Cosmological Consequences of Nearly Conformal Dynamics at the TeV scale

TL;DR

This paper explores the cosmological implications of nearly conformal dynamics at the TeV scale, highlighting how a strongly first-order phase transition can explain baryogenesis and dark matter abundance even with low reheating temperatures.

Contribution

It introduces a novel scenario where bubble collisions during a first-order phase transition enable baryogenesis and dark matter production at sub-electroweak reheating temperatures.

Findings

Reheating can occur via bubble collisions at low temperatures.

Baryon asymmetry and dark matter can be generated without high-temperature thermal equilibrium.

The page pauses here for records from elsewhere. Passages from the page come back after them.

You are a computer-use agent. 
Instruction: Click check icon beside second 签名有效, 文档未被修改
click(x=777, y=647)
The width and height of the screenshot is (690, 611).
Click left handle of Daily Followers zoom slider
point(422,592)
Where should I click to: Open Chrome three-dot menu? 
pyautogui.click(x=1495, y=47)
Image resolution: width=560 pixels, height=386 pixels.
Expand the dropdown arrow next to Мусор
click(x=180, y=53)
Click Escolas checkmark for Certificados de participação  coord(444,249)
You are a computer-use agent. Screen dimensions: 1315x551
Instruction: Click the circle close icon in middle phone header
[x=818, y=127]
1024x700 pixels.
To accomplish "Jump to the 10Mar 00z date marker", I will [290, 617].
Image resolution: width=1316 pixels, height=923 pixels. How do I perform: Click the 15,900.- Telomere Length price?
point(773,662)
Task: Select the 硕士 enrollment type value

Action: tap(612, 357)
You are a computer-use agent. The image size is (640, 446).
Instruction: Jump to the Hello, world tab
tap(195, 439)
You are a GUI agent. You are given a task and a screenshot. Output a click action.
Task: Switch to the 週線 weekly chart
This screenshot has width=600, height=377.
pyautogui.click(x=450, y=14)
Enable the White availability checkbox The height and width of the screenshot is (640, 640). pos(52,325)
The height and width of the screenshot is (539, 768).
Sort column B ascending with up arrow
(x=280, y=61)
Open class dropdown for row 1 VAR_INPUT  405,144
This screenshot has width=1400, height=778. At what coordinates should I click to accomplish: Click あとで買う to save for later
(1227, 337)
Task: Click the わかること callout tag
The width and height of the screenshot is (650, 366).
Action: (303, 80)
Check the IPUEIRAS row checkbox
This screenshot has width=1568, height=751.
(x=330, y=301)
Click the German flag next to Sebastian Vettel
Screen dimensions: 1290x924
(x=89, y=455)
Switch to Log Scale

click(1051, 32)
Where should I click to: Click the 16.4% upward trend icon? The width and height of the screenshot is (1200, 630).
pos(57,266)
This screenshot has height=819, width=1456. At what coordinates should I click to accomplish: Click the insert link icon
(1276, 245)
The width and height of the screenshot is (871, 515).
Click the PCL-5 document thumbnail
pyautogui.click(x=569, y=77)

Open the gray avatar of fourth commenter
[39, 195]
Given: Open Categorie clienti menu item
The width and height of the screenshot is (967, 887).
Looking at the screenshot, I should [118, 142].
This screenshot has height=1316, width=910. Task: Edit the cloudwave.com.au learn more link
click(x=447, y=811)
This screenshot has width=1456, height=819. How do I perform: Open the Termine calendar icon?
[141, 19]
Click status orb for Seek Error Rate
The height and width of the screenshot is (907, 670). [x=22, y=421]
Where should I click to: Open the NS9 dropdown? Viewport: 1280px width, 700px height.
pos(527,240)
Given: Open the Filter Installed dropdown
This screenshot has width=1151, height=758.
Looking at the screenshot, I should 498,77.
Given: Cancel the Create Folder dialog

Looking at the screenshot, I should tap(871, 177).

Potential gravitational wave signatures from the phase transition.

Abstract

Nearly conformal dynamics at the TeV scale as motivated by the hierarchy problem can be characterized by a stage of significant supercooling at the electroweak epoch. This has important cosmological consequences. In particular, a common assumption about the history of the universe is that the reheating temperature is high, at least high enough to assume that TeV-mass particles were once in thermal equilibrium. However, as we discuss in this paper, this assumption is not well justified in some models of strong dynamics at the TeV scale. We then need to reexamine how to achieve baryogenesis in these theories as well as reconsider how the dark matter abundance is inherited. We argue that baryonic and dark matter abundances can be explained naturally in these setups where reheating takes place by bubble collisions at the end of the strongly first-order phase transition characterizing conformal symmetry breaking, even if the reheating temperature is below the electroweak scale $\sim 100$ GeV. We also discuss inflation as well as gravity wave smoking gun signatures of this class of models.